We got to Sallins with the sun still shining and found the Bridgewater Inn just as its name suggests, near a bridge and close to the water -- in this case the Grand Canal. A half-dozen or so barges were moored there, some of them operating as houseboats. It's all very prettily maintained, and the banks are mown grass and tree lined.

We could have sat indoors, and the inside looked comfortable enough, but since it was a warm evening we chose to eat outside, where we took a table at a sheltered area designed for smokers. I'd heard that the service was friendly and good, but I have to say that our welcome was one of the best I've received. If only that were normal, this could really be the island of a thousand welcomes. As it is, it's rare enough that it's noticeable when you get it.

The menu is pretty much what you'd expect in a pub: nothing cheffy, nothing complicated -- just the sort of dishes that a passing traveller would be happy to have. Apart from the menu, there was a blackboard with the day's specials on it, and the tomato and basil soup caught my eye.

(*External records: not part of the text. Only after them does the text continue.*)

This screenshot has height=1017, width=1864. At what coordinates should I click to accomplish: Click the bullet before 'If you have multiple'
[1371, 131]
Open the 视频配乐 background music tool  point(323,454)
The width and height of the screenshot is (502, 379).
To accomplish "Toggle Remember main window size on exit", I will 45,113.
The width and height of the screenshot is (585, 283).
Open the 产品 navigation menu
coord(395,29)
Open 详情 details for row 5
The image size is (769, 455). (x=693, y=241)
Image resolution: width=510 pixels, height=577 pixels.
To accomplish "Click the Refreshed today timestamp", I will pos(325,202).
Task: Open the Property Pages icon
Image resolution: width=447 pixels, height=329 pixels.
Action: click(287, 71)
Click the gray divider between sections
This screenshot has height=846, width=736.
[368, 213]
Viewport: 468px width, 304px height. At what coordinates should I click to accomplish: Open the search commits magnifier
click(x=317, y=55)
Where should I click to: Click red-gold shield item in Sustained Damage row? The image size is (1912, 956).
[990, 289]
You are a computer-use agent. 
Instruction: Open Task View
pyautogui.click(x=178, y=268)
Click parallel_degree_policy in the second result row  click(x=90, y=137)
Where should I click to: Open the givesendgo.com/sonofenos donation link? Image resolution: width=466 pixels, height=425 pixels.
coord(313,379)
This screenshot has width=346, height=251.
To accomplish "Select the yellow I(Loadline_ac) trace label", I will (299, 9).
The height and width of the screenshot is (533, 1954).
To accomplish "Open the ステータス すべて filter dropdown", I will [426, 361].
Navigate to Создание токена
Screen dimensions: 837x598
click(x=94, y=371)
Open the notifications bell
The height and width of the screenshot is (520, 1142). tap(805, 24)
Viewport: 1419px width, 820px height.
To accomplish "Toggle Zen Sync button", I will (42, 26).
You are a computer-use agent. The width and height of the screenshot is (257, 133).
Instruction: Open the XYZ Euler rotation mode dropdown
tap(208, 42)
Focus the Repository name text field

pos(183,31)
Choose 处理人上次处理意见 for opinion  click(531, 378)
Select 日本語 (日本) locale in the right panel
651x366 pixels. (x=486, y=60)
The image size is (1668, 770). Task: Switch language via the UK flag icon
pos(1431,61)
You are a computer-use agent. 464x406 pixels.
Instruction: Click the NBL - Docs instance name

I ordered that and Rocco ordered the prawns in filo pastry as a starter. Ever the carnivore, Rocco chose the 10oz sirloin steak for his main course and I had the Toulouse sausages and mash from the specials menu. There's a fairly basic wine list and from it Rocco ordered a glass of the house white at €5.25 and I had a glass of beer. Two large bottles of mineral water completed the drinks order.

The starters arrived and Rocco enjoyed his prawns -- they were big and juicy and the filo pastry shell that covered them was delicate. My soup took me by surprise; I was expecting a light, fresh, summery soup, but what I got was dark and strongly flavoured. It took me a while to deconstruct the tastes -- not an easy task -- but in the end I guessed this: a lot of celery, a lot of Worcester sauce and a hint of burnt tomato, probably from the bottom of the pot. The basil element turned out to be a drizzle of pesto on the top. All in all, an unsuccessful recipe.

The main courses arrived and Rocco's steak came topped with crisp and golden onion rings and cooked rare, exactly as he'd asked for. I got three large sausages on a bed of mash and a side salad that came with a little jar of olive oil for dressing it. Simple dishes, but presented fairly well.

It occurred to me that the chef must like deep, dark flavours, because the brown sauce or gravy that covered the sausages and mash had the same kind of intensity as my soup. I felt that as summertime fare, it was just too strongly flavoured, so I tried to eat my meal without the sauce. If you order this dish, make sure you're hungry; the three sausages and the mash turned out to be remarkably filling.

We hadn't the appetite for desserts, so we each had an espresso, which weren't very good. The Bridgewater Inn is a pleasant spot and what I'd heard about the service turned out to be right: it's exemplary.

It's the sort of place you might be glad to find if you were in the area and wanted something simple. The food is honest and unremarkable, but when you think about what used to pass for food in pubs not long ago, it's apparent that we've come a long way on the gastronomic road. Our bill came to €69.65.